Anthropic described Mythos internally as its most dangerous model to date because of its demonstrated ability to identify high-severity software vulnerabilities at industrial scale. Within initial deployment, the model identified thousands of vulnerabilities across major operating systems and browsers, including a 27-year-old flaw in OpenBSD and an FFmpeg vulnerability that had survived five million previous automated tests. The same capability that defines its defensive value is the capability that defines its offensive risk.
What is the Broken Control Loop and how does it apply to Project Glasswing?
The Broken Control Loop is a BrokenCtrl framework describing what happens when the same entity produces a risk, identifies it, decides who is informed about it, and decides what counts as adequate response — with no external authority over any of those steps. Glasswing is the cleanest documented instance: Anthropic builds the model, selects coalition members, allocates credits, and sets vulnerability disclosure schedules under its own internal governance. Read Framework 01 in full →
How does Project Glasswing relate to Anthropic's Pentagon dispute?
The same period that saw Glasswing launch was the period in which Anthropic was in active legal conflict with the US government over Pentagon contract terms — the case documented at BrokenCtrl as BC-001. The same government that attempted a supply-chain risk designation against Anthropic was reportedly not engaging with Anthropic's offer to evaluate Mythos. The two cases together describe a governance environment where the most consequential AI safety work is being done in active institutional conflict with the body that would notionally oversee it.
Is private cybersecurity coordination on Mythos-class AI a sustainable governance model?

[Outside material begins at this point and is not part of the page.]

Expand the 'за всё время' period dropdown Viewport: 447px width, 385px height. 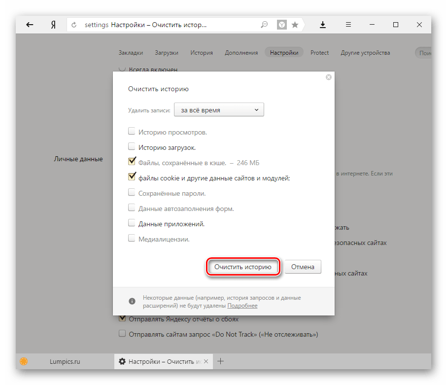coord(219,110)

The argument for private coordination is that no public alternative currently moves fast enough to defend against frontier AI capability. The argument against private coordination is that filling the governance gap with a private substitute reduces the political pressure to legislate, while concentrating governance authority inside the company that built the threat. Coordinated private action is a defensible stopgap. As a permanent governance model it is not sustainable. BrokenCtrl's editorial position is that the existence of Glasswing is evidence the regulatory environment has failed to keep up — not evidence that private coordination is sufficient.